### INSTRUKSI ANDA:
Bisakah Anda mengutip bagian teks tentang Sayyid Ahmad Khan di bawah ini, mulai dari "la berusaha meyakinkan" sampai dengan "tinggi (Taufik, 2005).", termasuk kedua frasa itu, tanpa mengubah satu kata pun?

Kopi TIMES

Sayyid Ahmad Khan Sebagai Bahan Bakar Peradaban Islam

Senin, 23 Desember 2024 - 20:58 | 18.29k
Dr. Kukuh Santoso, M.Pd, Dosen Fakultas Agama Islam (FAI) Universitas Islam Malang (UNISMA).
Dr. Kukuh Santoso, M.Pd, Dosen Fakultas Agama Islam (FAI) Universitas Islam Malang (UNISMA).
Kecil Besar

TIMESINDONESIA, MALANG – Sayyid Ahmad Khan dilahirkan di Delhi tanggal 17 oktober 1817 dan menurut keterangan ia berasal dari keturunan Husein, cucu Nabi Muhammad melalui Fatimah bin Ali. Neneknya Sayyid Hadi, adalah pembesar Istana di zaman Alamghir II (1754-1759) ia mendapat pendidikan tradisional dalam pengetahuan agama.

Selain bahasa Arab, ia juga belajar bahasa Persia dan sejarah. Sayyid Ahmad orang yang rajin membaca dan selalu memperluas pengetahuan. Sewaktu berusia delapan belas tahun, ia memasuki lapangan pekerjaan pada Serikat India Timur. Kemudian bekerja sebagai hakim. Di Tahun 1846, ia pulang kembali ke Delhi untuk meneruskan studi. Selain pekerjaan itu, ia juga amat cakap dalam menulis dan mengarang. Salah satu karyanya yang mengantarkan namanya menjadi terkenal adalah Ahtar Al-Sanadid (Taufik, 2005).

Advertisement

Sayyid Ahmad Khan berpendapat bahwa meningkatkan kedudukan umat Islam India, hanya dapat diwujudkan melalui kerja sama dengan Inggris. Sebab saat itu, Inggris merupakan penguasa yang menjajah India dan masih mempunyai kekuasaan yang kuat. Selain dasar ketinggian dan kekuasaan Barat, termasuk yang dimiliki Inggris adalah ilmu pengetahuan dan teknologi (PTEK) modern.

Bagi umat Islam, untuk dapat maju, juga harus dapat menguasai IPTEK seperti mereka. Jalan yang harus ditempuh umat Islam untuk memperoleh IPTEK yang diperlukan itu bukan bekerja sama dengan Hindu dalam menentang Inggris, tapi memperbaiki dan memperkuat hubungan baik dengan mereka.

la berusaha meyakinkan pihak Inggris bahwa dalam pemberontakan 1857, umat Islam tidak memainkan peranan utama. Untuk itu, ia mengeluarkan pamflet yang mengandung penjelasan tentang hal-hal yang membawa pada pecahnya Pemberontakan 1857. Di antara sebab-sebab yang ia sebut adalah sebagai berikut (Thohir, 2009).

INFORMASI SEPUTAR UNISMA DAPAT MENGUNJUNGI www.unisma.ac.id

a. Intervensi Inggris dalam soal keagamaan, seperti pendidikan Kristen yang diberikan kepada yatim piatu di panti-panti yang diasuh oleh orang Inggris, pembentukan sekolah-sekolah missi Kristen, dan penghapusan pendidikan agama dari perguruan-perguruan tinggi (Taufik, 2005).

### BAHAN:
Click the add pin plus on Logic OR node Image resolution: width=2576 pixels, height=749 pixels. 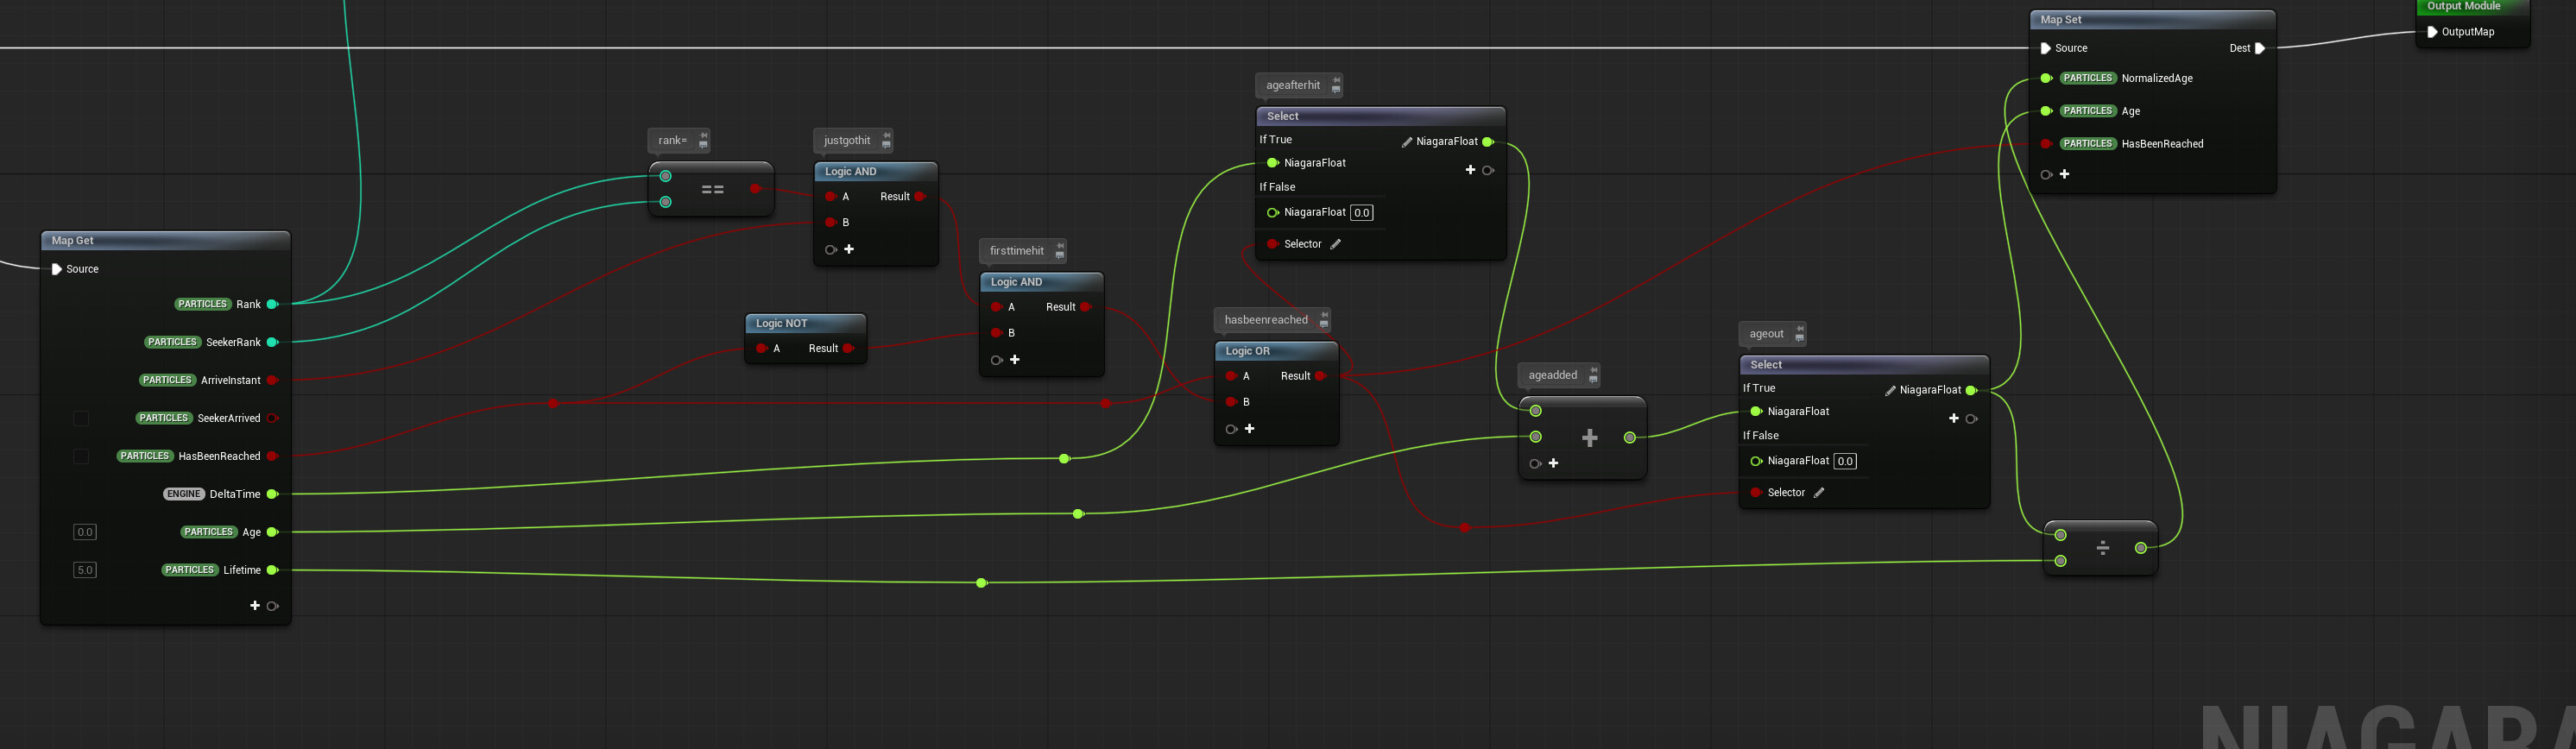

### JAWABAN LATIHAN:
la berusaha meyakinkan pihak Inggris bahwa dalam pemberontakan 1857, umat Islam tidak memainkan peranan utama. Untuk itu, ia mengeluarkan pamflet yang mengandung penjelasan tentang hal-hal yang membawa pada pecahnya Pemberontakan 1857. Di antara sebab-sebab yang ia sebut adalah sebagai berikut (Thohir, 2009).

INFORMASI SEPUTAR UNISMA DAPAT MENGUNJUNGI www.unisma.ac.id

a. Intervensi Inggris dalam soal keagamaan, seperti pendidikan Kristen yang diberikan kepada yatim piatu di panti-panti yang diasuh oleh orang Inggris, pembentukan sekolah-sekolah missi Kristen, dan penghapusan pendidikan agama dari perguruan-perguruan tinggi (Taufik, 2005).